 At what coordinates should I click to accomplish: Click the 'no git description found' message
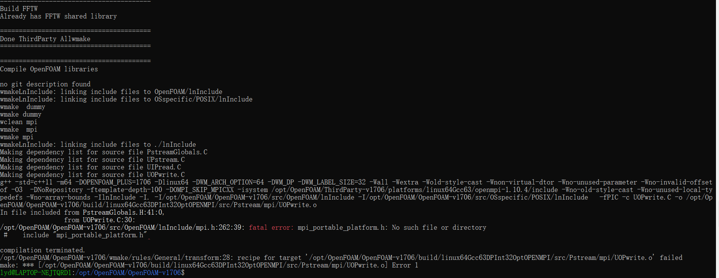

━━━━━━

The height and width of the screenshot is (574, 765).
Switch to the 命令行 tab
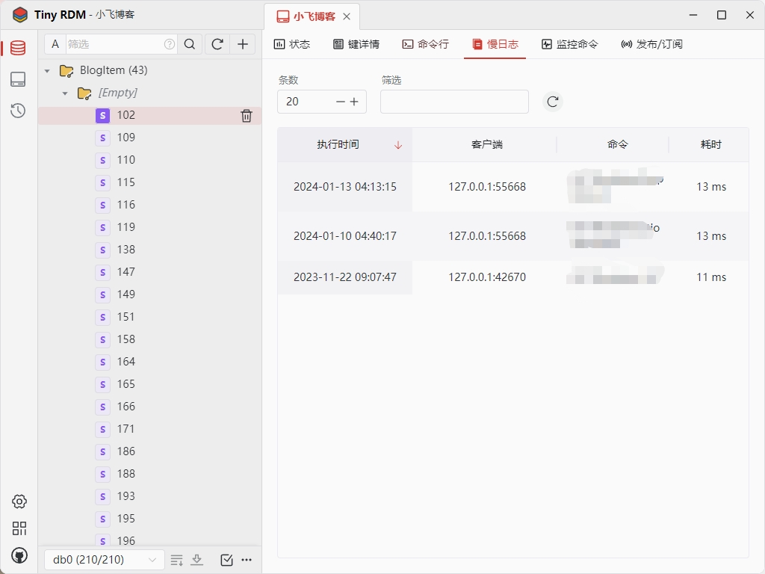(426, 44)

━━━━━━

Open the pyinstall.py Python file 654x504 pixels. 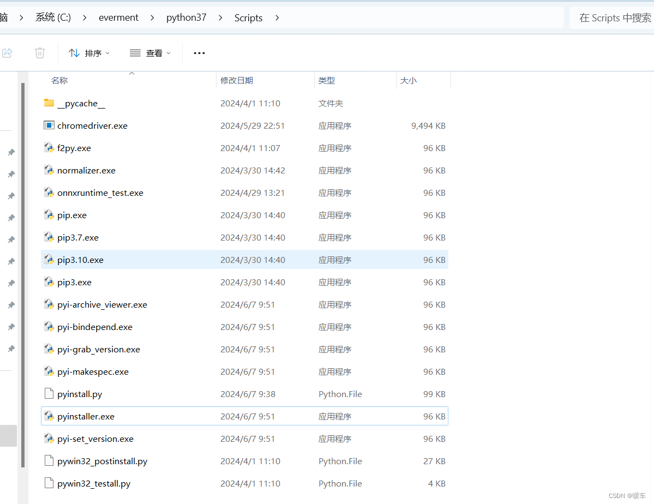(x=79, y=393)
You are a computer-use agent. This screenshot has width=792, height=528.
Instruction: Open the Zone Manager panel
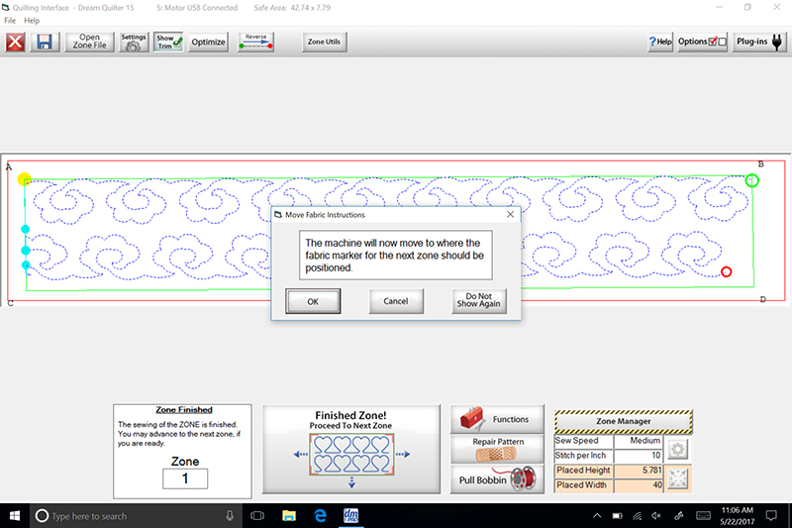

━━━━━━

Breve esercizio: Estrai dall'elenco sopra ogni riga che contiene la stringa "width".

Soluzione:
The height and width of the screenshot is (574, 765).
You are a computer-use agent. This screenshot has width=792, height=528.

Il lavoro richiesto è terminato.